La politique ? Une option facultative
Du rouge. Du noir. Un portrait rappelant Angela Davis. Un homme brandissant un drapeau palestinien. De grandes affiches placardées à l’entrée de la fac Saint-Charles à Marseille. Des autocollants appelant à « organiser [notre] colère ». Et toujours la même signature : « les jeunes communistes ». Qui semblent « tenir » le campus. Une stratégie d’occupation « visuelle » qui se double d’une présence physique avec table et pétitions pour appeler les étudiants à se mobiliser autour de « grandes » causes – la « semaine du féminisme », un jumelage avec une fac palestinienne – ou à participer aux réunions de la « JC ». Et pourtant, sur la fac Saint-Charles, les étudiants communistes sont moins d’une dizaine.
D’ailleurs, en se rendant à leur permanence, à la Belle de Mai, point de « jeune communiste » mais une jeune communiste, Irène Perrin Toinin, candidate dans le secteur pour les départementales, entourée de son équipe de campagne. A 29 ans, elle se souvient encore de son passage à la fac Schuman, à Aix : « On a beaucoup de poids là-bas, dit-elle. Bien plus que dans le monde du travail… Mais c’est parce qu’on est sur des problématiques qui concernent les étudiants, leurs droits. Et que la fac, c’est un peu un microcosme séparé du reste… »

Enregistrements extraits:
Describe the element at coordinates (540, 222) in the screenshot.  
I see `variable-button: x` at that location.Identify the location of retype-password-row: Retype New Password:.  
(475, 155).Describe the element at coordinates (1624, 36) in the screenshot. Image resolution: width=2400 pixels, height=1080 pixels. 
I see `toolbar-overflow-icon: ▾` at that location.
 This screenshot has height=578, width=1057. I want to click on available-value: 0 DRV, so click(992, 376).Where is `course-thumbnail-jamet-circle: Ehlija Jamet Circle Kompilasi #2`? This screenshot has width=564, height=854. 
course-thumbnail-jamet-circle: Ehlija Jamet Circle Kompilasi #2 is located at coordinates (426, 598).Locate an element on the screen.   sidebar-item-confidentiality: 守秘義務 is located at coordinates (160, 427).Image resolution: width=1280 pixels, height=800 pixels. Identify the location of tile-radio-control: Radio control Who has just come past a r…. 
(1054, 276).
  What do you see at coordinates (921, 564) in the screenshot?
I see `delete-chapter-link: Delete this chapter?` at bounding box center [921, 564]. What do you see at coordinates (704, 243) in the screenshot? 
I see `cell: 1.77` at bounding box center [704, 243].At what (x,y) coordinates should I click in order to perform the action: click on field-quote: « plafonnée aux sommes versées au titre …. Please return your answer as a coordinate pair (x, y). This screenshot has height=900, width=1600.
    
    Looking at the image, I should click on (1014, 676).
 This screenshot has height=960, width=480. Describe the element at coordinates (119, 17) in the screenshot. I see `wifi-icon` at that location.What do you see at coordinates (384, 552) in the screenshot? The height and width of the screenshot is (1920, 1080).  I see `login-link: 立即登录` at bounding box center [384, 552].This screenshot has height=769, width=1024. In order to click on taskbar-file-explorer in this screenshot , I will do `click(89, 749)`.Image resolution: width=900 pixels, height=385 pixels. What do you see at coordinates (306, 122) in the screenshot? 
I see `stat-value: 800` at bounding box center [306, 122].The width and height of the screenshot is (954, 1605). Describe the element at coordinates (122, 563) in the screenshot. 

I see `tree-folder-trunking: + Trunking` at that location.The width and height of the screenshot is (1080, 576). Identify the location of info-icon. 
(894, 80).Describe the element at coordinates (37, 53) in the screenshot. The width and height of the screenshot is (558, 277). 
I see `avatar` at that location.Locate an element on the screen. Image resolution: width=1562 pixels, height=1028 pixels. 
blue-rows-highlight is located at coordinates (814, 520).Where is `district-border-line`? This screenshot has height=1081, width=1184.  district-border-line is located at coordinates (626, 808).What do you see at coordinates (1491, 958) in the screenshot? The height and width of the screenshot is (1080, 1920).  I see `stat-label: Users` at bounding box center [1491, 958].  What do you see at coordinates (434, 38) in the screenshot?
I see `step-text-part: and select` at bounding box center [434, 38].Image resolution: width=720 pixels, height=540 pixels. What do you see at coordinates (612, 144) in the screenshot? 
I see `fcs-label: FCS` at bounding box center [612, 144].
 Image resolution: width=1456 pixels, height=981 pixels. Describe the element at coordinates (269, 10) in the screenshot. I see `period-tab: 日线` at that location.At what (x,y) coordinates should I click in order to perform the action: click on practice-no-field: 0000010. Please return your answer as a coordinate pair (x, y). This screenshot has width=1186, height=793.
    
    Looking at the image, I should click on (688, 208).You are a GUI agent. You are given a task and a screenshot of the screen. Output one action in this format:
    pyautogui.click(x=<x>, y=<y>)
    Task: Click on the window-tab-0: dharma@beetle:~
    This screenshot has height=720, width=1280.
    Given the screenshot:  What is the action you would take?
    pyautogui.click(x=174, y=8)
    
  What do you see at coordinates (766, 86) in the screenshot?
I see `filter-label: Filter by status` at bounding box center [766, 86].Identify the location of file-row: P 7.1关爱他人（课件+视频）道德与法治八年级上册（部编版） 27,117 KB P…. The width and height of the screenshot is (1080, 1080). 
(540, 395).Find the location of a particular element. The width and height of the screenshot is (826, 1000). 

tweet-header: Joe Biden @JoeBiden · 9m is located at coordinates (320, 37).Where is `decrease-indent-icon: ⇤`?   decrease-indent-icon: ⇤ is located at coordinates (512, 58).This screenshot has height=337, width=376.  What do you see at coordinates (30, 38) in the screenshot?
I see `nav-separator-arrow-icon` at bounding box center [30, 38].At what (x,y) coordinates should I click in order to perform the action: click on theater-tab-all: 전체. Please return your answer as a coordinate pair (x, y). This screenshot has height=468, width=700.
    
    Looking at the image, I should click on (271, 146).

Consignes et exercices:
1. Répondez aux questions suivantes sur le texte consacré aux jeunes communistes :
(a) Quelle signature figure toujours sur les affiches et les autocollants de la fac Saint-Charles ?
(b) Combien d'étudiants communistes la fac Saint-Charles compte-t-elle ?
(c) Quel âge a Irène Perrin Toinin ?
2. Recopiez le passage du texte consacré aux jeunes communistes qui va de « La politique ? » jusqu'à « moins d’une dizaine. », en rebaptisant « fac Saint-Charles » en « fac Saint-Jérôme ».

Corrigé des exercices:
1.
(a) « les jeunes communistes »
(b) Moins d'une dizaine.
(c) 29 ans.

2.
La politique ? Une option facultative
Du rouge. Du noir. Un portrait rappelant Angela Davis. Un homme brandissant un drapeau palestinien. De grandes affiches placardées à l’entrée de la fac Saint-Jérôme à Marseille. Des autocollants appelant à « organiser [notre] colère ». Et toujours la même signature : « les jeunes communistes ». Qui semblent « tenir » le campus. Une stratégie d’occupation « visuelle » qui se double d’une présence physique avec table et pétitions pour appeler les étudiants à se mobiliser autour de « grandes » causes – la « semaine du féminisme », un jumelage avec une fac palestinienne – ou à participer aux réunions de la « JC ». Et pourtant, sur la fac Saint-Jérôme, les étudiants communistes sont moins d’une dizaine.